Same in the commit description.

(Did you teach autocorrect about loop transformation names? 😆 )

ftynse · 2023-09-13T08:01:04Z

mlir/lib/Dialect/Vector/Transforms/VectorEmulateNarrowType.cpp

+// RewriteExtOfBitCast
+//===----------------------------------------------------------------------===//
+
+/// Create a vector of bit masks: `idx .. idx + step - 1` and broadcast it


It's unclear what idx means in this comment.

A second example could also be helpful to understand the logic generalization.

ftynse · 2023-09-13T08:05:59Z

mlir/lib/Dialect/Vector/Transforms/VectorEmulateNarrowType.cpp

+                            int64_t numOccurrences) {
+  assert(bitwidth % step == 0 && "step must divide bitwidth evenly");
+  SmallVector<int64_t> shuffles;
+  int64_t n = floorDiv(bitwidth, step);


Why floorDiv if step is known to evenly divide bitwidth given the assert above?

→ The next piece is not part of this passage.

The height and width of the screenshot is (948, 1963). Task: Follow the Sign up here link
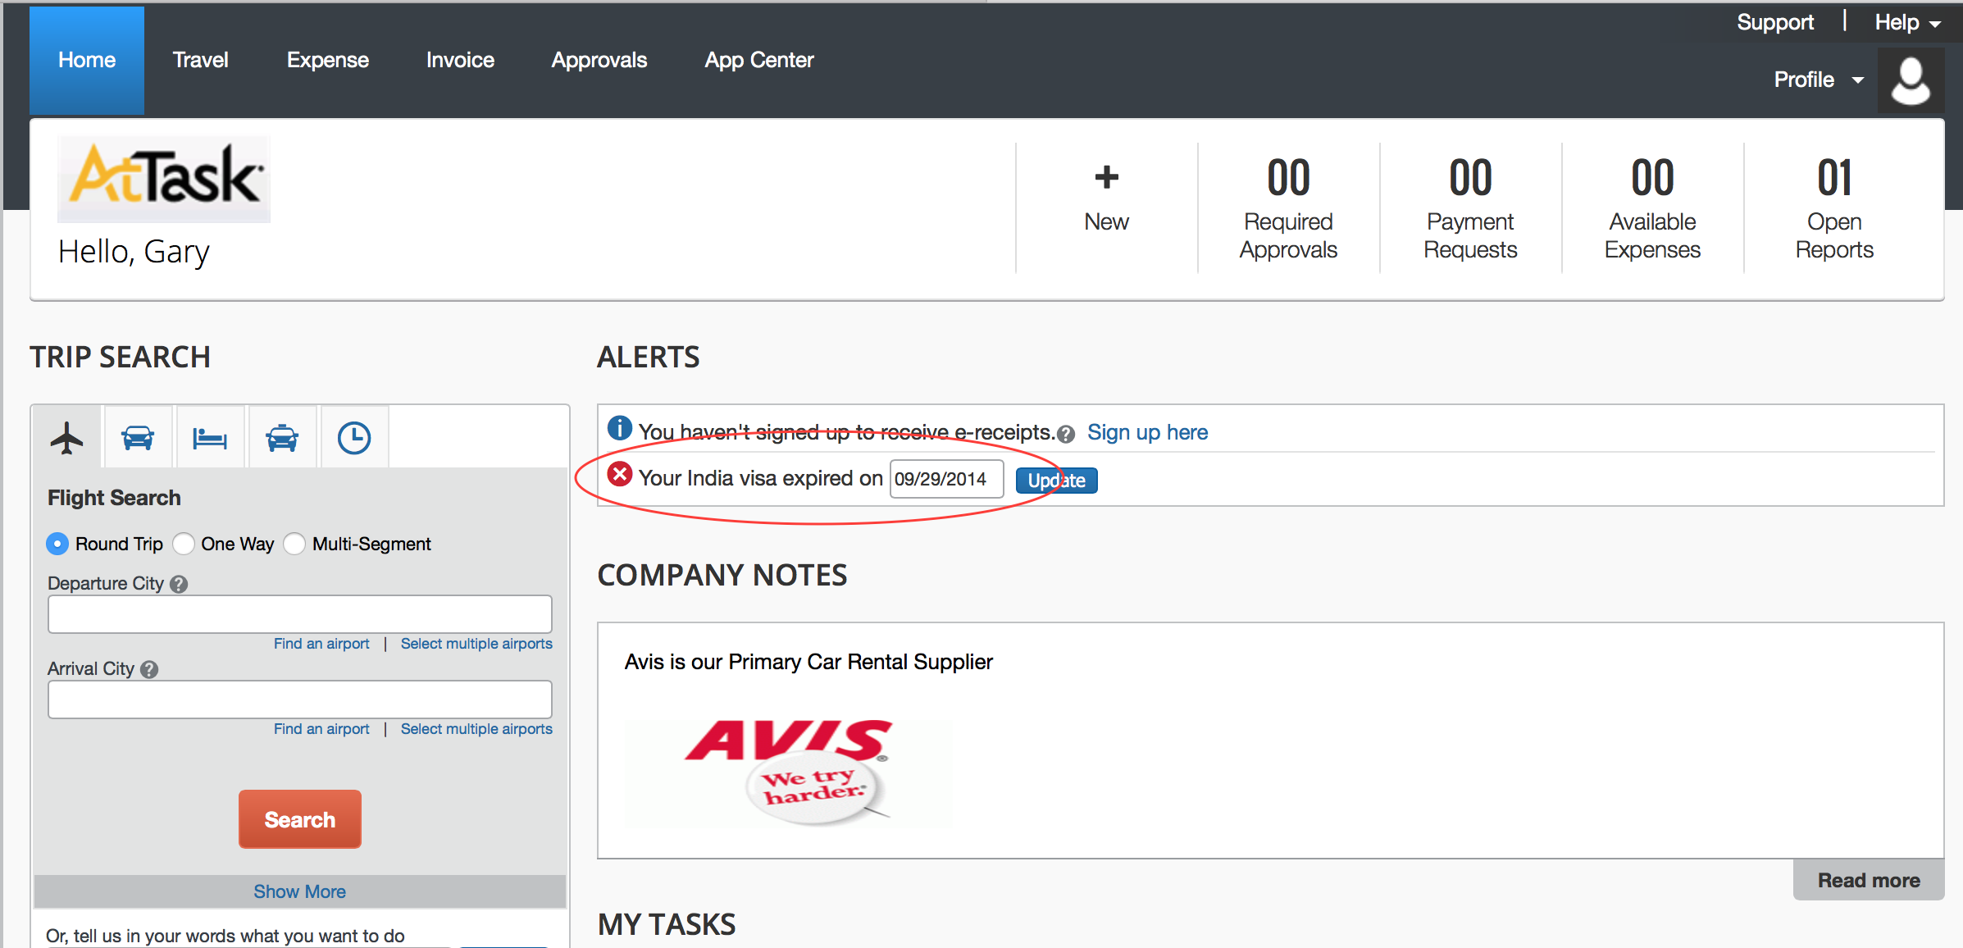click(1147, 432)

ftynse · 2023-09-13T08:09:02Z

mlir/lib/Dialect/Vector/Transforms/VectorEmulateNarrowType.cpp

+                                  vector::BitCastOp bitCastOp,
+                                  vector::BroadcastOp maybeBroadcastOp) {
+  assert(
+      (llvm::isa<arith::ExtSIOp>(extOp) || llvm::isa<arith::ExtUIOp>(extOp)) &&


Nit: no need to prefix with llvm::, this name is re-exported.
Also nit: isa is a variadic template, isa<arith::ExtSIOp, ExtUIOp>() should work.

ftynse · 2023-09-13T08:11:32Z

mlir/lib/Dialect/Vector/Transforms/VectorEmulateNarrowType.cpp

+          .setElementType(IntegerType::get(ctx, interimBitWidth));
+  LDBG("interimVectorType: " << interimVectorType);
+
+  IntegerType interimIntType = IntegerType::get(ctx, interimBitWidth);


Nit: put above interimVectorType and use in its construction.

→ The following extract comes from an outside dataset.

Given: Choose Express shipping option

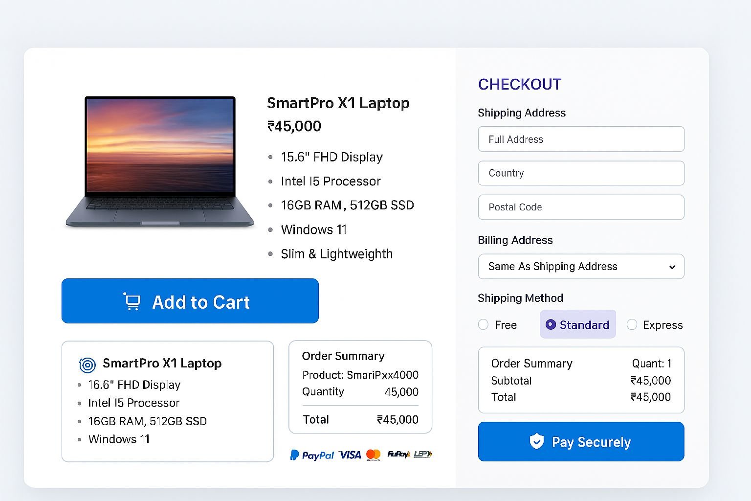Looking at the screenshot, I should click(x=632, y=324).
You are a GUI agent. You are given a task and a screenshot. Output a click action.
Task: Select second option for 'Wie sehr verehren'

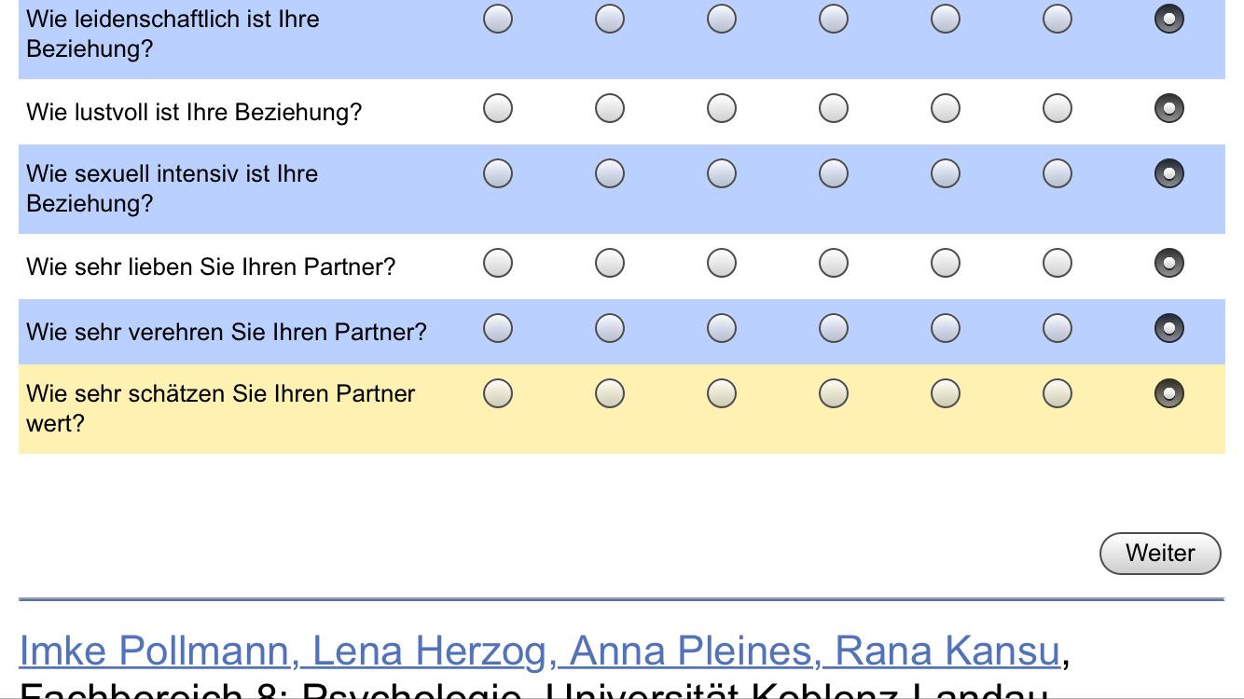pyautogui.click(x=610, y=328)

ftynse · 2023-09-13T08:14:12Z

mlir/lib/Dialect/Vector/Transforms/VectorEmulateNarrowType.cpp

+  LDBG("shiftConstant: " << shiftConstantOp);
+  Value newResult =
+      TypeSwitch<Operation *, Value>(extOp)
+          .template Case<arith::ExtSIOp>([&](arith::ExtSIOp op) {


Nit: I don't think .template is needed here.

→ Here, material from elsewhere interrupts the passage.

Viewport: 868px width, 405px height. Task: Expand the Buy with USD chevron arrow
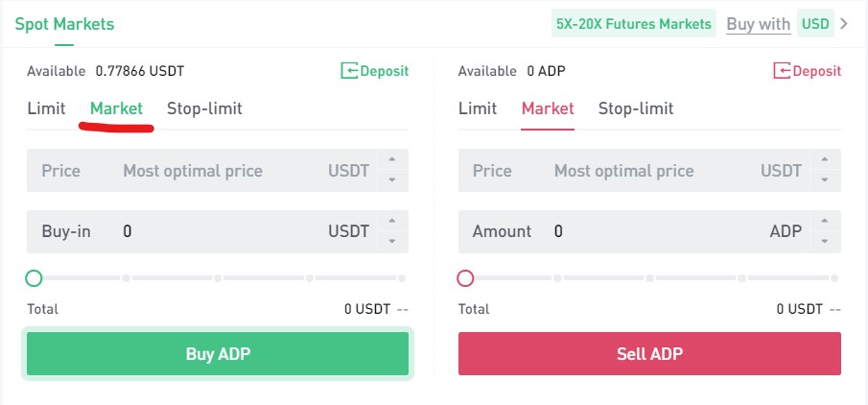coord(844,24)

ftynse · 2023-09-13T08:20:08Z

mlir/lib/Dialect/Vector/Transforms/VectorEmulateNarrowType.cpp

+                    : rewriter.create<arith::TruncIOp>(loc, extVt, shifted);
+            return res->getResult(0);
+          })
+          .template Case<arith::ExtUIOp>([&](arith::ExtUIOp op) {


If you wanted to go full template here, you could do something like

template <typename ExtOp, typename ShiftOp = std::conditional_t<std::is_same_v<ExtOp, arith::ExtUIOp>, arith::ShRUIOp, arith::ShRSIOp>> static FailureOr<Value> rewriteExtOfBitCastImpl (RewriterBase &rewriter, ExtOp op, ...) { // ... Value shifted = rewriter.template create<ShiftOp>(...); // ... }

ftynse · 2023-09-13T08:20:27Z

mlir/lib/Dialect/Vector/Transforms/VectorEmulateNarrowType.cpp

+            return nullptr;
+          });
+
+  if (maybeBroadcastOp) {


Nit: return early instead.

ftynse · 2023-09-13T08:23:12Z

mlir/lib/Dialect/Vector/Transforms/VectorEmulateNarrowType.cpp

+      return rewriter.notifyMatchFailure(extOp, "not a vector type");
+
+    int64_t elementalBitWidth = resultTy.getElementTypeBitWidth();
+    if (elementalBitWidth & (elementalBitWidth - 1)) {


Nit: I'd rather use llvm::isPowerOf2_64

ftynse · 2023-09-13T08:39:21Z

mlir/test/Dialect/Vector/vector-rewrite-narrow-types.mlir

+func.func @f1(%m: !mst, %idx : index, %mf: !mtt) {
+
+//              CHECK: %[[MASK:.*]] = arith.constant dense<[
+// CHECK-SAME-COUNT-6: 7, 56, 448, 3584, 28672, 229376, 1835008, 14680064, 117440512, 939524096, 7516192768, 60129542144, 481036337152, 3848290697216, 30786325577728, -35184372088832


A comment with the hex version of this would be helpful.

qcolombet

LGTM.
+1 on @ftynse comments plus a few of my own :).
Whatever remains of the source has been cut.